Vilnius, Vilno, Wilna, Wilno. The world has a complicated geography. In later years his mother filled him in on the particulars of his birthplace — the knifeblade used for making ice skates, the way the moonlight fell upon the rivers, the small red jacket he always wore, the gloves she stitched with elastic inside his sleeves, how they bounced when he ran along through Kalnų Park. Once a dog chased him, attracted by the bounce of his gloves. Dark dogs everywhere. He had nightmares after that. Then the daytime itself installed the dark. They got out of the city just in time. His mother had a feeling of what was in the air. How many wars had there been already? Poor Vilnius, Vilno, Wilna, Wilno, renamed at every turn. How many times had it been run and overrun? A great dignified city, all yellow brick, high cornicework, but pierced with bullet after bullet. His father, a well-known doctor, sold the house on Vokiečių Street, took the savings, bundled the family on a train bound for Paris. It was still a time when borders could be crossed with ease. They had plenty of money to get by. No hidden jewelry. No blessings from the rabbi. No furtive prayers. No curses either. No ghetto-quarter narrative. No babies thrown from the windows. His mother had dropped nearly all tradition behind her. It didn’t interest her to be Lithuanian, or Polish, or Russian or anything else for that matter, not even Jewish. His father, too, was a stern atheist. Not at all interested in the formalities, though he would sometimes read the Torah and even recite parts of the Kaddish, saying that lines of it were a recipe for great thinking. In this holy place, and every other, may there come abundant peace. Or something like that. Bow to the left, bow to the right. And it would be something indeed, wouldn’t it? Abundant peace? Two chances, as they say: slim and none.
The steam train rattled past the tall thin trees of Germany, Belgium, France. They lived in a hotel on the banks of the Seine. At night they gathered in the hotel kitchen, around the radio, the intimate fireside of the world, all that flaming hatred, ash, the sundering of Europe. The nights of long knives, the weeks, the months, the years.

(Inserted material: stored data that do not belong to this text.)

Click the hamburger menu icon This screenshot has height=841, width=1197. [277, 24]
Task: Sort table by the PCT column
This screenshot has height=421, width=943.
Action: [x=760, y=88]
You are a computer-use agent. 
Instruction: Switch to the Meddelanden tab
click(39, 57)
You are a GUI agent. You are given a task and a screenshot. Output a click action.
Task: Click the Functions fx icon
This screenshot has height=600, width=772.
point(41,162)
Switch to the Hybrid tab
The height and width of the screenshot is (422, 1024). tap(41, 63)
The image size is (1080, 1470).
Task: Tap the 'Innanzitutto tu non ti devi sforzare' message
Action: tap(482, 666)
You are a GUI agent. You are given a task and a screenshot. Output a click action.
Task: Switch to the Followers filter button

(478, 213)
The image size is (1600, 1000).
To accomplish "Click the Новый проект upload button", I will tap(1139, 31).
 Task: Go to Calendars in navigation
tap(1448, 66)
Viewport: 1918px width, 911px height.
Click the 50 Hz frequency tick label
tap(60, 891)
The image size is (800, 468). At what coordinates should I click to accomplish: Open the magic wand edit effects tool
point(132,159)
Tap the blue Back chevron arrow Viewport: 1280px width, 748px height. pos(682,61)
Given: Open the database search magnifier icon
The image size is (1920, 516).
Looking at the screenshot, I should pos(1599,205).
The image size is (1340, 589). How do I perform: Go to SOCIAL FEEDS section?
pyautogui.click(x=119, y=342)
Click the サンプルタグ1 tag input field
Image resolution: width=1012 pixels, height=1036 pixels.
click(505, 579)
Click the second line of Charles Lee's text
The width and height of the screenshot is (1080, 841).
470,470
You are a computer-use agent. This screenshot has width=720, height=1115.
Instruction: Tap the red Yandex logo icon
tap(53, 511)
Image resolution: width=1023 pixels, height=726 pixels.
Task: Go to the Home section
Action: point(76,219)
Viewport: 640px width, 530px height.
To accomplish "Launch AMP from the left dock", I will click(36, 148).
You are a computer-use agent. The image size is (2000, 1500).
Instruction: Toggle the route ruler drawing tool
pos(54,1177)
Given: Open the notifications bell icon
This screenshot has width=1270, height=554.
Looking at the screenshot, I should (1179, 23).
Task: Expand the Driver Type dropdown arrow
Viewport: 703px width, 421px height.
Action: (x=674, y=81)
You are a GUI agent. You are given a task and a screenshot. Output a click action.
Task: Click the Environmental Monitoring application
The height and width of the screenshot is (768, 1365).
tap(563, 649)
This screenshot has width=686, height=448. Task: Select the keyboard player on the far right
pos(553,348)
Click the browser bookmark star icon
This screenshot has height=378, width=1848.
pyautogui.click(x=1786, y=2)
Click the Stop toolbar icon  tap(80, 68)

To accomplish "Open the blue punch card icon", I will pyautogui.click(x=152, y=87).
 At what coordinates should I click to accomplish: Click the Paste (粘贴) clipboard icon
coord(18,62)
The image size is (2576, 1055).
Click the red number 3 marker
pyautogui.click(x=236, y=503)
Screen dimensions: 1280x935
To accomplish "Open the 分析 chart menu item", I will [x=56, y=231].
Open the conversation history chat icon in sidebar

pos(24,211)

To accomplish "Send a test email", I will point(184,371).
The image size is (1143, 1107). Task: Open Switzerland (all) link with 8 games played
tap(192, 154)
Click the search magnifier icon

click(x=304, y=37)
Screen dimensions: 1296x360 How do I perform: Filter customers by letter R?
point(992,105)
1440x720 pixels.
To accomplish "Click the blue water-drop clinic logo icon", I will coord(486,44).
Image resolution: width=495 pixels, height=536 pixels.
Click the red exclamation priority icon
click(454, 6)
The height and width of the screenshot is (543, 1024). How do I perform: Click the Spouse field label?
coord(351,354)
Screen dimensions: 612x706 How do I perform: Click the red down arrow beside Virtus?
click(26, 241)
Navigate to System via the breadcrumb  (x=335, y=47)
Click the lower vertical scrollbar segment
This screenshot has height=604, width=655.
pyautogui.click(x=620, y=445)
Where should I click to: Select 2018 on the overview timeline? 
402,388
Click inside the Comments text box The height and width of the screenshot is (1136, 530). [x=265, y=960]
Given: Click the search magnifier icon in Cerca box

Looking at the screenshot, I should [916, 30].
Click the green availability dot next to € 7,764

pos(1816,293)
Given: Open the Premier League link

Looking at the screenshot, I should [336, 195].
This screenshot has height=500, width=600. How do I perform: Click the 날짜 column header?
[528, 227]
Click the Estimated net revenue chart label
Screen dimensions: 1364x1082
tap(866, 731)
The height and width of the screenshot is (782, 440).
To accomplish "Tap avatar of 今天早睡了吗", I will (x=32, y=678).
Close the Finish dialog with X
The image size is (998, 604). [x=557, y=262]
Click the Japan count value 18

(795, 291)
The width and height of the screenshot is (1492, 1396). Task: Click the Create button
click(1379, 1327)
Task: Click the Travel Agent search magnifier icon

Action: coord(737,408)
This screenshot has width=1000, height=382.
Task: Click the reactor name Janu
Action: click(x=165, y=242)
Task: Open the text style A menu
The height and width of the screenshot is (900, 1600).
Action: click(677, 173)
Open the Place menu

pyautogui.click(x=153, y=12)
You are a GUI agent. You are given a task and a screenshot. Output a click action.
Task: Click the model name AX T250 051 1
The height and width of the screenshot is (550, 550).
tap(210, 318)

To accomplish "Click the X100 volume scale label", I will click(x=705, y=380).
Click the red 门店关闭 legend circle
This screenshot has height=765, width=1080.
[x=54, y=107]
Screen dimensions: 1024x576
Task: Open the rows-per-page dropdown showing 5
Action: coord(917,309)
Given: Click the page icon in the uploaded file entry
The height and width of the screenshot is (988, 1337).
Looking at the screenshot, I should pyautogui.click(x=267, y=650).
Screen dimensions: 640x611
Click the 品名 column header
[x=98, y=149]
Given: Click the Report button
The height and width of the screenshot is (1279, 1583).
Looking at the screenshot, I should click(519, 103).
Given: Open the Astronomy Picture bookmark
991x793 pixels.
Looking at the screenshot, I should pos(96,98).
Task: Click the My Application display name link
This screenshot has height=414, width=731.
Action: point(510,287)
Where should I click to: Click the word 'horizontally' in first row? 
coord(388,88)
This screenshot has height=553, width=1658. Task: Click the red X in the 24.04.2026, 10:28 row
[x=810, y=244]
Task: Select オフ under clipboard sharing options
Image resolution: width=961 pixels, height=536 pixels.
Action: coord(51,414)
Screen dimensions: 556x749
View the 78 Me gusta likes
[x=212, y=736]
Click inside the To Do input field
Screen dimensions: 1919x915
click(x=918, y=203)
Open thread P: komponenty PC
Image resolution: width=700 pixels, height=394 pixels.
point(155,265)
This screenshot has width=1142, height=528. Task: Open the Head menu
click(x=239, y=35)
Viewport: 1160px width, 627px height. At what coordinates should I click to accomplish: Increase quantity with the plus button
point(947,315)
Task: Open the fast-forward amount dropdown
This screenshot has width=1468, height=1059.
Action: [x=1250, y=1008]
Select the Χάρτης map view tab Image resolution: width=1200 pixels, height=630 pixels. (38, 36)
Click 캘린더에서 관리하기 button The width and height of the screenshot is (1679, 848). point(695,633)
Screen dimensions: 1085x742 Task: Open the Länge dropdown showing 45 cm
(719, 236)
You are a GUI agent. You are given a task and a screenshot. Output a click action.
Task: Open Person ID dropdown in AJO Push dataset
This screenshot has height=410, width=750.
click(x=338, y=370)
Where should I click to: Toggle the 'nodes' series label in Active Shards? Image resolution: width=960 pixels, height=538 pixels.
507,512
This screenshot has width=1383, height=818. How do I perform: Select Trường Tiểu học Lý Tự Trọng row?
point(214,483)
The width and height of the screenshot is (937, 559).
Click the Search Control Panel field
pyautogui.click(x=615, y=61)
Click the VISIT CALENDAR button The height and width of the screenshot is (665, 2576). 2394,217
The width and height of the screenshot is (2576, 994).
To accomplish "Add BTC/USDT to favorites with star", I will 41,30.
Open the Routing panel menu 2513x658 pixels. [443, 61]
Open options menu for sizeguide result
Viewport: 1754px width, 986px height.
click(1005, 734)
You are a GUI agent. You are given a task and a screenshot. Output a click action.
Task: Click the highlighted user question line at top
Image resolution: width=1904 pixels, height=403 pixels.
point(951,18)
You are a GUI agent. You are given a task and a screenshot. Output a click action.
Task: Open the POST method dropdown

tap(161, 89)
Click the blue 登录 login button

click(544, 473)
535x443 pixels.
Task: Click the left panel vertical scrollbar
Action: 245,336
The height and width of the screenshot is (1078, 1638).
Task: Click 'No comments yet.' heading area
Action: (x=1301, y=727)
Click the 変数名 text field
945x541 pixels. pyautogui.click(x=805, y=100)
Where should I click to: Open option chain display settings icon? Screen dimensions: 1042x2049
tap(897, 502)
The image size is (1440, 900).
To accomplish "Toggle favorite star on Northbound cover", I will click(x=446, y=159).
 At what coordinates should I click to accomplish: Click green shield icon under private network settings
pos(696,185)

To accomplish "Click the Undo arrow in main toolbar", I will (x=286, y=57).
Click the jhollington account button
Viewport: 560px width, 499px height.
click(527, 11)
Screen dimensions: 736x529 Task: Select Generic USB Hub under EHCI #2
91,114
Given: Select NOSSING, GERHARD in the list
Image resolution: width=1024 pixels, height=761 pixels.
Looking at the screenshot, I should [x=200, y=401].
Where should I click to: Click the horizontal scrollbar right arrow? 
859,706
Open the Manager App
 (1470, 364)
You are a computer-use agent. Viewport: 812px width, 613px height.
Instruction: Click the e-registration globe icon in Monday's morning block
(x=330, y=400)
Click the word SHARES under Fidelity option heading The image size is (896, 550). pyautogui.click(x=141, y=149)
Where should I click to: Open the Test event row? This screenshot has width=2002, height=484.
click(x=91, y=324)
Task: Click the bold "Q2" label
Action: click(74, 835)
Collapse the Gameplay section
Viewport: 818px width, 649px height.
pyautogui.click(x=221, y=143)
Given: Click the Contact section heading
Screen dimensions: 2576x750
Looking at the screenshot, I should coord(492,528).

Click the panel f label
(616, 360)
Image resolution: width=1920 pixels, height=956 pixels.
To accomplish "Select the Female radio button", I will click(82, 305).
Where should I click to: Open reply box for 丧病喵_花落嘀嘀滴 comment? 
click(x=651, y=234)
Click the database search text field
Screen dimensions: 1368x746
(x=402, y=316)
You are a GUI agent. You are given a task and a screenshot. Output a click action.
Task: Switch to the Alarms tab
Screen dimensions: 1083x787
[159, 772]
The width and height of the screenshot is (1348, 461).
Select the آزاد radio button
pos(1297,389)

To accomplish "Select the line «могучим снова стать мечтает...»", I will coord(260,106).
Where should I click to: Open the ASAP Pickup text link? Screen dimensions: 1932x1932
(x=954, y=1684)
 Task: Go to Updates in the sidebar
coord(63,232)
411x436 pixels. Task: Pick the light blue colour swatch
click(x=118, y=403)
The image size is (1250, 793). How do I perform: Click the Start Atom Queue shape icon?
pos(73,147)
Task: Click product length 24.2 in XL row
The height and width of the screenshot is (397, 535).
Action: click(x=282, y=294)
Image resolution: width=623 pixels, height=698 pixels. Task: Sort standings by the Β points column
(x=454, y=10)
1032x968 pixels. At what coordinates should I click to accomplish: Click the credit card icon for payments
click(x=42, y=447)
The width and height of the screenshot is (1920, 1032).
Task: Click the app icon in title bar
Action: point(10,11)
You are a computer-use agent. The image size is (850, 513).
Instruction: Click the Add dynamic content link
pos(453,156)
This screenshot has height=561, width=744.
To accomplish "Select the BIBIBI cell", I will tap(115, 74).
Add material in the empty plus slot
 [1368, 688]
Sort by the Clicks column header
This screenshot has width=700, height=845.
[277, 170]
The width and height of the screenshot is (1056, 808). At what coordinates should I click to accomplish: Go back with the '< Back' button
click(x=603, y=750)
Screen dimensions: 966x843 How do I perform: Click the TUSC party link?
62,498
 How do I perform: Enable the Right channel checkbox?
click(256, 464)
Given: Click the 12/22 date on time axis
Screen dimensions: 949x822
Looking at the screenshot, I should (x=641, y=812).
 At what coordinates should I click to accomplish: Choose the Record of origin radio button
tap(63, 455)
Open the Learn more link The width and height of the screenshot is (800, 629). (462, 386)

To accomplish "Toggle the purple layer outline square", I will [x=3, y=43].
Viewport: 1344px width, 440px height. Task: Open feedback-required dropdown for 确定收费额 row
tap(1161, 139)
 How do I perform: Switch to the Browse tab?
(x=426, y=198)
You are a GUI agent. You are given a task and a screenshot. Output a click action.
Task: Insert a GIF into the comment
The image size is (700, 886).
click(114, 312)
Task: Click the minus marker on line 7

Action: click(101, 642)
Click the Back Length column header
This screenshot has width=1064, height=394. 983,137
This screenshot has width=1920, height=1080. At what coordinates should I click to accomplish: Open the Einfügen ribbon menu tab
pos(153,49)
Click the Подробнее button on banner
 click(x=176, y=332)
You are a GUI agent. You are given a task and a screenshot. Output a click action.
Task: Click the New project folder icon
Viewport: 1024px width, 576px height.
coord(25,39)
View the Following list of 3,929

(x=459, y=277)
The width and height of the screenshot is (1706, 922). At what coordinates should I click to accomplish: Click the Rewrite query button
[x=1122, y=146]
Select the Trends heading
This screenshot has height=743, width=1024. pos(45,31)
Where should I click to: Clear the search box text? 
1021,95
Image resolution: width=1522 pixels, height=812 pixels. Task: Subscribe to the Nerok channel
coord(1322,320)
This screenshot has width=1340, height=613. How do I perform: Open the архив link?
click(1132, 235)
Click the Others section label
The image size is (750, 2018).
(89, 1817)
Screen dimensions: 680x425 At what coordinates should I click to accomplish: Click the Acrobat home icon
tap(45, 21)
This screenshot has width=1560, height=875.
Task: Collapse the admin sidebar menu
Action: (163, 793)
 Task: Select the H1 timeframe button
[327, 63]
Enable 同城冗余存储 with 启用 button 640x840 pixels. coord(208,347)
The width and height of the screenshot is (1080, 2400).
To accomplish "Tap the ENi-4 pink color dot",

But then it was Dublin, in the middle of the war. His father got a job in the Royal College of Surgeons. A city taking its ease under a bountiful sky. Applauding its own grayness. A hat of it, a homburg, a derby of drab. He loved it there. His happiest two summers. A house on Leeson Street not far from the canal. Ten years old, he wore shorts with garters and long elastic socks. Bobbed along the cobbled streets, came home to a warm fire in the early dark. A staircase. A long dining table. Two silver candlesticks in the middle. Oh, the mind itself is a deep, deep well. Lower me down and let me touch water. He even tried to acquire for himself a Dublin accent. Two chances there also: none and sweet fuck-all.